Consumer food price inflation (CFPI) fell sharply to 2.7%, its lowest level in three years, from 3.75% in February, data from the Ministry of Statistics and Programme Implementation showed. Prices of vegetables, eggs, and pulses declined, with tomato prices dropping nearly 35% in March. Potato and onion inflation also eased, while rice and wheat prices remained elevated but moderated slightly.
Vegetable prices declined by 7% for a second consecutive month, while pulses saw a 2.7% deflation. Egg prices fell by over 3%. However, edible oils and fruits continued to witness high inflation.
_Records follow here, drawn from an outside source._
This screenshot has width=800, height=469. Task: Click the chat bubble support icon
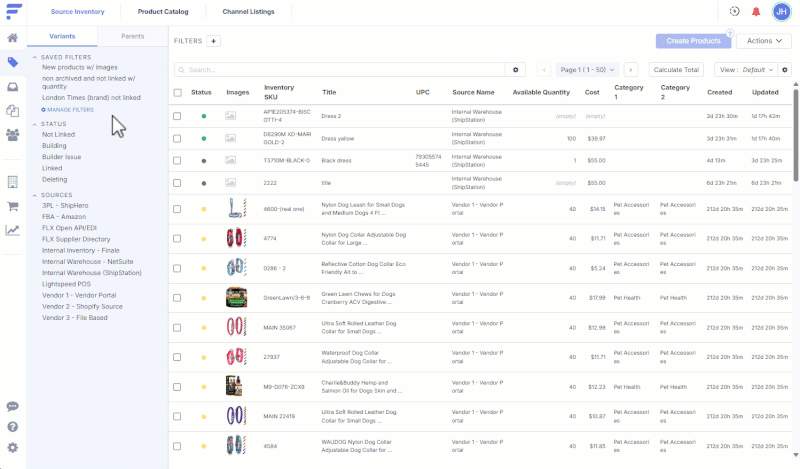pos(12,406)
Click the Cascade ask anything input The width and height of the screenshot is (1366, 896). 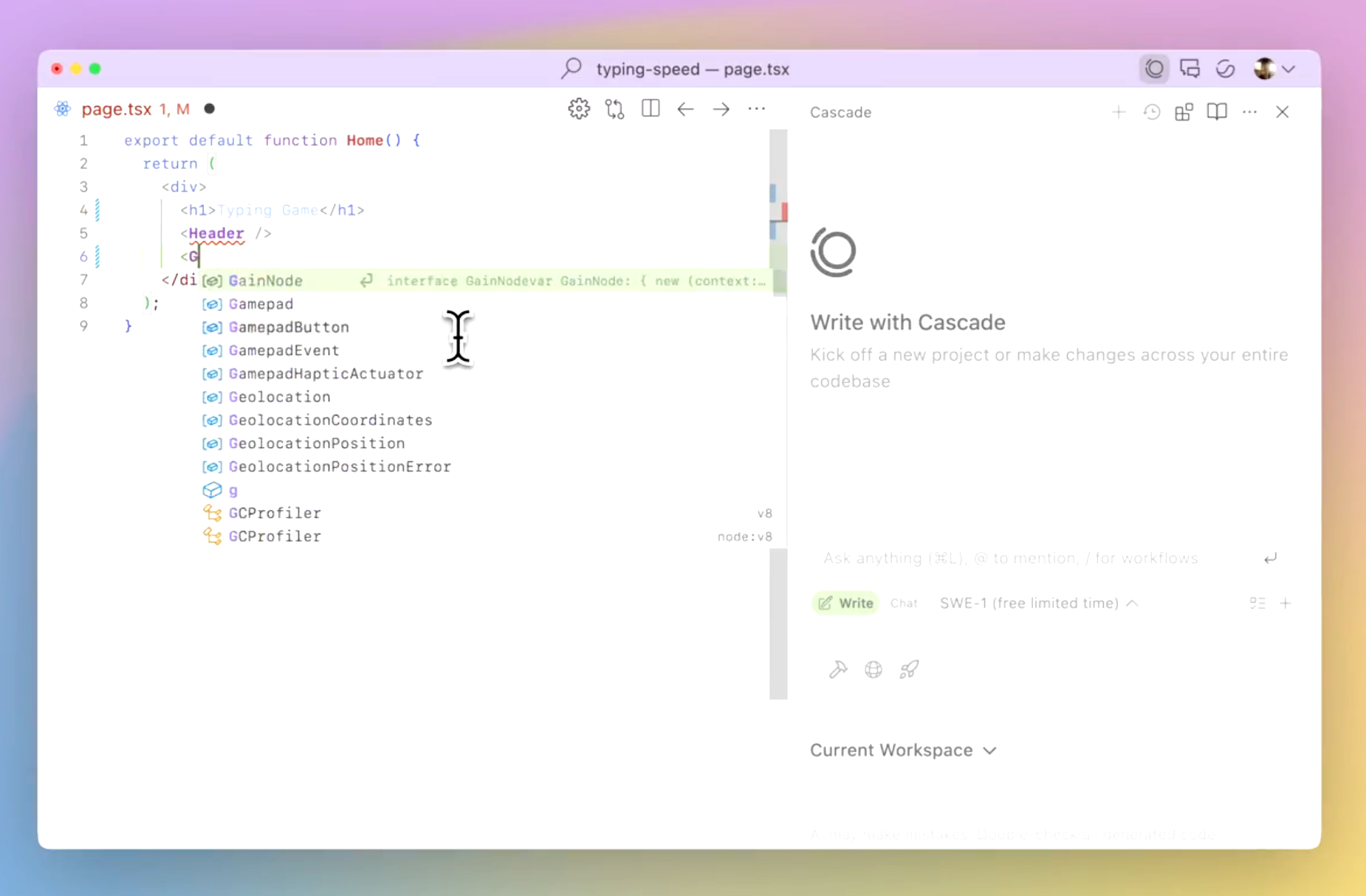(1034, 558)

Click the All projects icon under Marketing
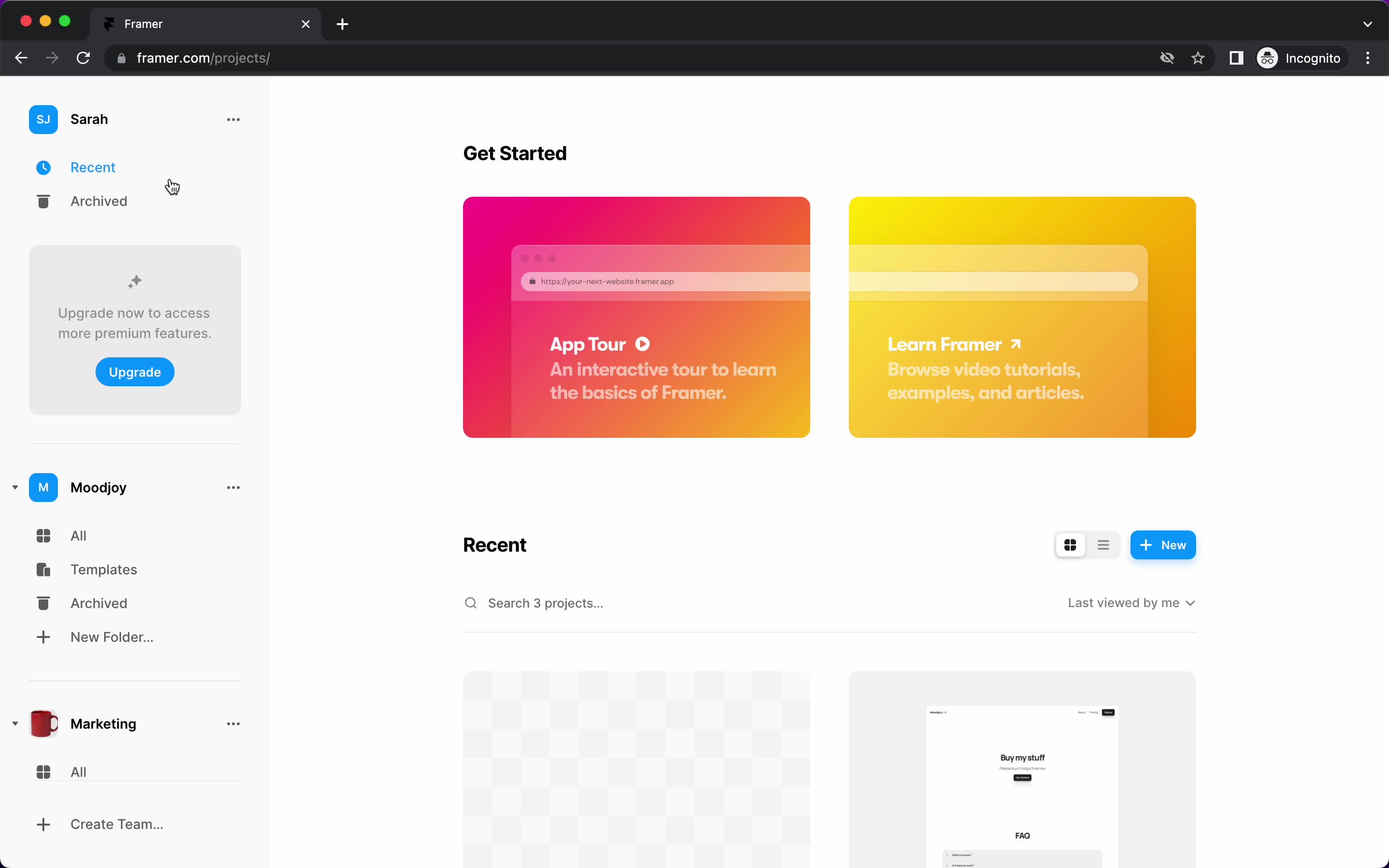(x=43, y=771)
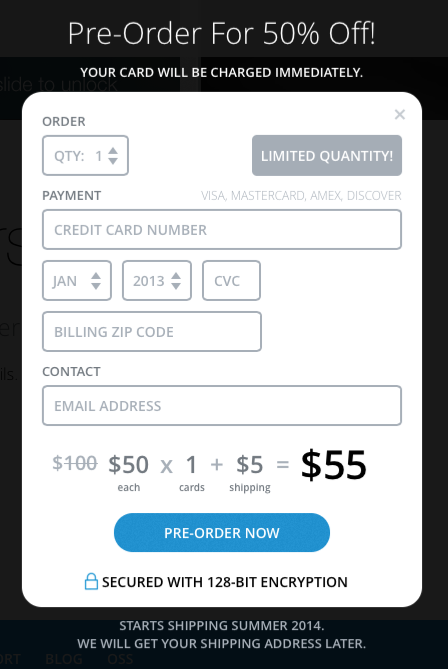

Fuel and light inflation rose modestly to 1.48%, marking the first increase since September 2023.
Rural inflation eased to 3.25% from 3.79% a month earlier, while urban inflation inched up to 3.43% from 3.32%. Among states, Kerala recorded the highest inflation at 6.6%, followed by Chhattisgarh, Maharashtra, Tamil Nadu, Karnataka, Assam, and Haryana, each above 3.3%. Delhi and Telangana posted the lowest rates at 1.5% and 1.1%, respectively.
The wholesale price index (WPI) also showed a cooling trend, easing to 2.05% in March from 2.38% in February. Food prices under the WPI rose at a slower 4.66%, compared to 5.9% in the previous month, while manufactured goods inflation accelerated slightly. The easing inflation follows two consecutive 25 basis point repo rate cuts by the Reserve Bank of India (RBI), signaling a shift in focus toward supporting economic growth.
“The softer-than-expected CPI will provide further comfort to the RBI to continue to prioritise growth,” said Upasna Bharadwaj, chief economist at Kotak Mahindra Bank. “We retain our view that the RBI will continue on its accommodative stance with the terminal repo rate likely around 5% to 5.25%.” Economists expect inflation to remain below the RBI’s 4% target in the near term, with a 50 basis point rate cut seen likely.
“Excluding food and fuel, inflationary pressures remain elevated for households, particularly those in lower income brackets,” said Vivek Rathi, national director of research at Knight Frank India. “It is crucial for commercial banks to pass on the benefits of rate cuts to support consumption and housing demand, especially in the affordable segment.”